Niche exclusion based on competition for environmentally provided metabolites is not a new concept and was experimentally tested, e.g. in the intestine. The authors show here that this concept could be translated into the resource-poor environment of the respiratory tract. It remains to be tested if the LSM growth-based competition data in vitro can be translated into niche exclusion in vivo.

Reviewer #2 (Public review):

Summary:

This study aims to establish a rational framework for designing bacterial probiotics against respiratory infections. The central hypothesis is that in vitro antagonism, particularly through metabolic niche overlap with a pathogen, predicts in vivo efficacy.

Strengths:

(1) Systematic pipeline: The study integrates bacterial isolation, in vitro characterization, model development, and in vivo validation into a cohesive workflow.

(2) Quantitative model: The introduction of the Niche Index (NI) and Niche Index Fraction (NIF) provides a novel, quantitative tool for predicting probiotic efficacy based on ecological principles.

(3) Mechanistic insight: The work dissects different modes of action, clearly demonstrating that inhibition can be driven by specialized metabolite production (CP8) or carbon resource competition (e.g., CP7), with lactate utilization identified as a key factor.

Weaknesses:

(1) Limited model generalizability: The predictive power of the NI model is not universal. It fails to account for the in vivo inefficacy of CP8 (a metabolite-dependent inhibitor) and cannot explain the short-term protection conferred by some non-inhibitory CPs in vivo, suggesting unmodeled mechanisms like immune priming are at play.

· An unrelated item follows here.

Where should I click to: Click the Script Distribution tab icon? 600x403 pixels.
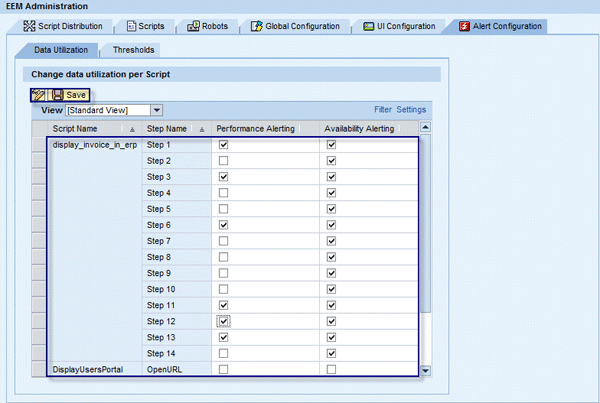pos(29,26)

(2) Preliminary nature of key findings: The emphasis on lactate consumption as a critical predictor, while interesting, is not sufficiently explored to establish its general importance beyond the specific strains and conditions tested.

Appraisal:

The authors successfully achieve their aim of establishing a rational probiotic-design pipeline. The data robustly support the conclusion that metabolic niche overlap predicts efficacy for many strains, while also clearly delineating the model's limitations, as acknowledged by the authors.

Impact:

This work provides a valuable methodological framework for hypothesis-driven probiotic discovery. The quantitative Niche Index offers immediate utility to the field and, with further refinement, has the potential to become a fundamental tool for developing respiratory therapeutics.